Share and use datasets via Python code
amotl opened this issue · 2 comments
amotl commented
About
Easily consume datasets from tutorials and/or production applications like others are doing it, using Python code.
References
- Add package datasets.
- Add a convience function
cratedb_toolkit.tutorial.load_dataset
likedatasets.load_dataset
, xarray.tutorial.load_dataset, orazureml.opendatasets
. - Add convenient access to datasets at https://github.com/crate/cratedb-datasets.
- See also NycTlcYellow class.
- See also https://github.com/MicrosoftDocs/azure-docs/tree/main/articles/open-datasets.

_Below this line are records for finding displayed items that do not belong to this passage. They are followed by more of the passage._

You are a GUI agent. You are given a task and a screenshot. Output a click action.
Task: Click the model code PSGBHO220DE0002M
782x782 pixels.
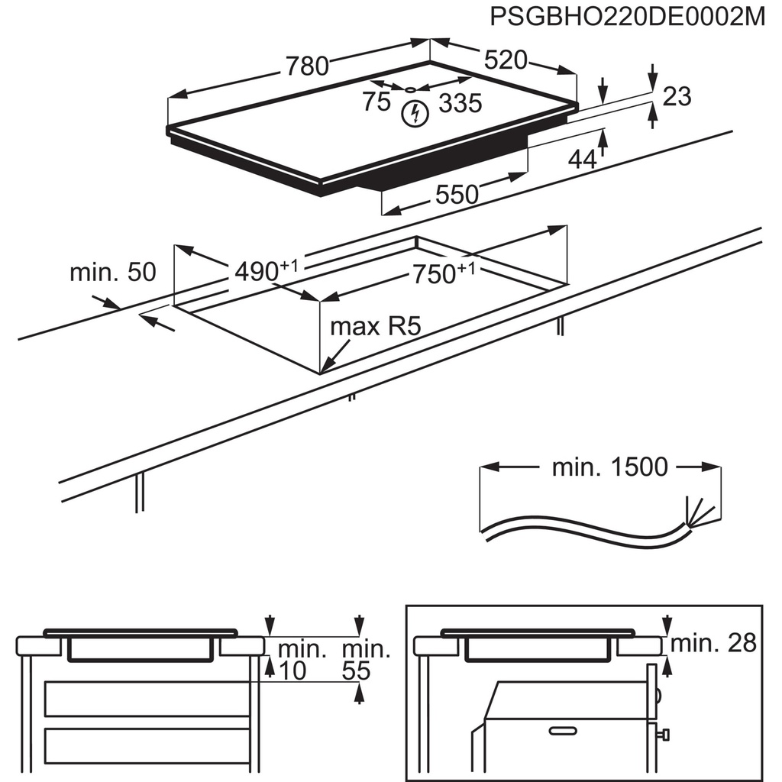click(627, 18)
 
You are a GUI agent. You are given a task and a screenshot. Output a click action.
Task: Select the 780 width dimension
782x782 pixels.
click(307, 66)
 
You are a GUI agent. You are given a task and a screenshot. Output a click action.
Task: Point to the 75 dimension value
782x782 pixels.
click(376, 102)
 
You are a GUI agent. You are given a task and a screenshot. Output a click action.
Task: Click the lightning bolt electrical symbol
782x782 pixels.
click(415, 114)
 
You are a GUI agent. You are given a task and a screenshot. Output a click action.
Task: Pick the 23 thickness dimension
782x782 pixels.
click(677, 96)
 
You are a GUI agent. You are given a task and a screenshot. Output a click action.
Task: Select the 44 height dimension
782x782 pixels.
click(582, 159)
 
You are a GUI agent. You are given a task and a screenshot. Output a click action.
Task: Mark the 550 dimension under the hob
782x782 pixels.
click(457, 194)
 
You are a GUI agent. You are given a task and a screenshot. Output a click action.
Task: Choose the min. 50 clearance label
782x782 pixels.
click(112, 272)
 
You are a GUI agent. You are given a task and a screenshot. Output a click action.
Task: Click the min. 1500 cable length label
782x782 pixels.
click(609, 467)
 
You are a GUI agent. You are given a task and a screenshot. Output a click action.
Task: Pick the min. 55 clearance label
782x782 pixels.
click(365, 661)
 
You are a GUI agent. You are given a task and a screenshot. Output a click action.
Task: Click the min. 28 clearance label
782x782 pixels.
click(714, 643)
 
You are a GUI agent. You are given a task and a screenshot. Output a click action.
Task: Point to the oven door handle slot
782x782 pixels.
click(563, 731)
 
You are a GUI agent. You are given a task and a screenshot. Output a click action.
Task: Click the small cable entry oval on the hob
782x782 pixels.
click(413, 90)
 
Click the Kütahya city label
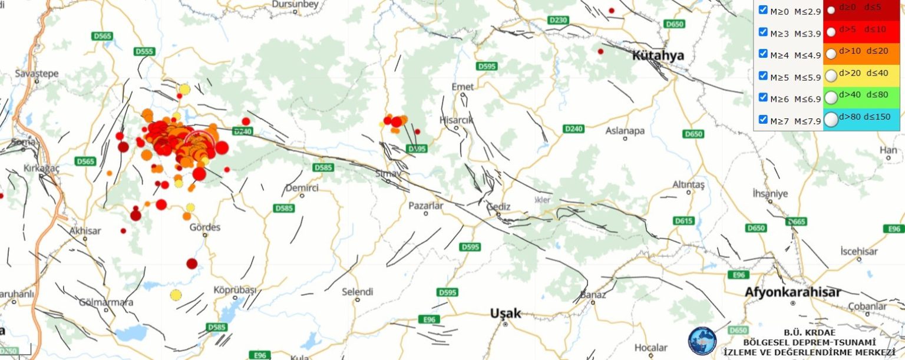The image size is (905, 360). click(x=658, y=55)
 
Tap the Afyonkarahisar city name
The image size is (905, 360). click(x=792, y=292)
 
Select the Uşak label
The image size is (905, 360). click(x=506, y=313)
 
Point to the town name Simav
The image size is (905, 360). click(x=388, y=174)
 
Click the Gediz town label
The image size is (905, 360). click(x=498, y=206)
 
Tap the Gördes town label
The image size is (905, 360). click(x=205, y=227)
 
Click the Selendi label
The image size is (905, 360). click(x=358, y=292)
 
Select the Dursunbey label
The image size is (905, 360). click(x=295, y=5)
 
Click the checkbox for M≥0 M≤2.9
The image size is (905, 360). click(x=763, y=10)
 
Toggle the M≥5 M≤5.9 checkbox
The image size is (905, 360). click(x=763, y=75)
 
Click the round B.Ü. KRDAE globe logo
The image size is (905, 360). click(x=702, y=341)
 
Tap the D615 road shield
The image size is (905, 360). click(x=683, y=220)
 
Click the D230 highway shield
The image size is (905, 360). click(x=558, y=20)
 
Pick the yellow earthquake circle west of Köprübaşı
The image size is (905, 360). click(x=176, y=295)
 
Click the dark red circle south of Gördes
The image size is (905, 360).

- https://github.com/coderholic/django-cities
from sklearn.datasets import load_iris
- https://github.com/OvertureMaps/data
- https://ml-explore.github.io/mlx-data/build/html/python/common_datasets.html
- https://github.com/pinecone-io/pinecone-datasets
- https://github.com/orgs/fivetran/repositories
- https://github.com/posit-dev/great-tables
- https://github.com/lerocha/chinook-database
- https://github.com/tensorflow/datasets
Standards
- Data Catalog Vocabulary (DCAT) - Version 3
https://www.w3.org/TR/vocab-dcat-3/
amotl commented
About
Those patches add a corresponding miniature subsystem, and bring it into application. With them, cratedb-toolkit will provide convenient access to cratedb-datasets.
Synopsis
from cratedb_toolkit.datasets import load_dataset
dataset = load_dataset("tutorial/weather-basic")
dataset.dbtable(dburi="crate://crate@localhost/", table="weather_data").load()
amotl commented
About
Provide access to datasets at Kaggle, to be easily consumed by tutorials and/or production applications.
Synopsis
from cratedb_toolkit.datasets import load_dataset
dataset = load_dataset("kaggle://guillemservera/global-daily-climate-data/daily_weather.parquet")
# Only download once, nothing else.
dataset.acquire()
# Create table schema in database.
dataset.dbtable(dburi="crate://crate@localhost/", table="kaggle_daily_weather").create()